After running OpenClaw for three months, one developer has had enough—and the security report that changed their mind should concern every OpenClaw user. In March 2026, Cisco's security team tested third-party skills from ClawHub and found data exfiltration and prompt injection happening without user awareness. Not theoretical. In production.

The Numbers Are Brutal

The Cisco report painted a grim picture: ClawHub hosts over 44,000 skills with 12% confirmed malicious by Cisco Talos and Kaspersky Labs. Perhaps more troubling: 93% of skill developers have no verified identity, and over 155,000 OpenClaw instances sit exposed on the public internet with no protection. The author had 47 skills installed—statistically, five or six could have been compromised with no way to know which ones. ClawHub has no mandatory security review, no identity verification, and no trust scoring. It's an app store with no Apple.

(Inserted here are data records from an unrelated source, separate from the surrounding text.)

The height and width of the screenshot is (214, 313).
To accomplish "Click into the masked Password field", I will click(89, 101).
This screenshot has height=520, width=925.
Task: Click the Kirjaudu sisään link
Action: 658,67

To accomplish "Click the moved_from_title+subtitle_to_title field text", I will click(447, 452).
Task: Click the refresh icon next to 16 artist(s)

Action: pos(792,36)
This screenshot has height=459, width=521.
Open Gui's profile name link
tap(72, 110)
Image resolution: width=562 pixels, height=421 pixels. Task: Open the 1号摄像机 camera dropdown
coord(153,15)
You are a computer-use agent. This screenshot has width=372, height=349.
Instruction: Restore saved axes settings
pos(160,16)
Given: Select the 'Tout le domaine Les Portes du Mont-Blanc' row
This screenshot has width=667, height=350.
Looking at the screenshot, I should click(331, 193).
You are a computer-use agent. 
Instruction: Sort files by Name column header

Why Hermes Agent Won Them Over

The switch to Hermes Agent wasn't about GitHub stars—though it has 47,000+. It was the learning loop. When Hermes completes a complex task, it analyzes what worked, extracts the reusable procedure, and writes it as a SKILL.md automatically. Every 15 tool calls triggers a self-evaluation checkpoint that creates or patches skills. After one month, the author had 23 auto-generated skills specific to their actual workflows—written by the agent from experience, not guessed by a human. The four-layer memory system (MEMORY.md, USER.md, Skills, SQLite FTS5) means the agent actually improves over time rather than staying static.

Enter HermesNest

The solution being built addresses a gap no existing marketplace solves: skills marketplaces today all require humans to manually upload what agents can generate autonomously. HermesNest is the first marketplace where only AI agents can submit skills, with cryptographic verification (SOUL.md hash + session signature + creation timestamp) confirming origin. Humans can browse and install, but only verified Hermes Agents can submit. This structurally eliminates the 12% malicious rate that plagues ClawHub since there's no fake account or malicious actor pathway.

The Open Output Matters

The standard SKILL.md format means HermesNest skills aren't locked to Hermes Agent—they work with Claude Code, OpenAI Codex, or any agent supporting the open standard. The input side is closed (only agents can submit), but output stays open. That's intentional: it's a quality layer for the entire agent ecosystem, not just Hermes users.

Bottom Line

The security situation on ClawHub is untenable and has been for too long. 155,000 exposed instances with no protection and 12% malicious skills is a catastrophe waiting to happen. The agent-generated skill model that HermesNest proposes is the right architectural fix—cryptographic proof of origin eliminates the attack surface entirely. If this works, it's a model every agent platform should adopt.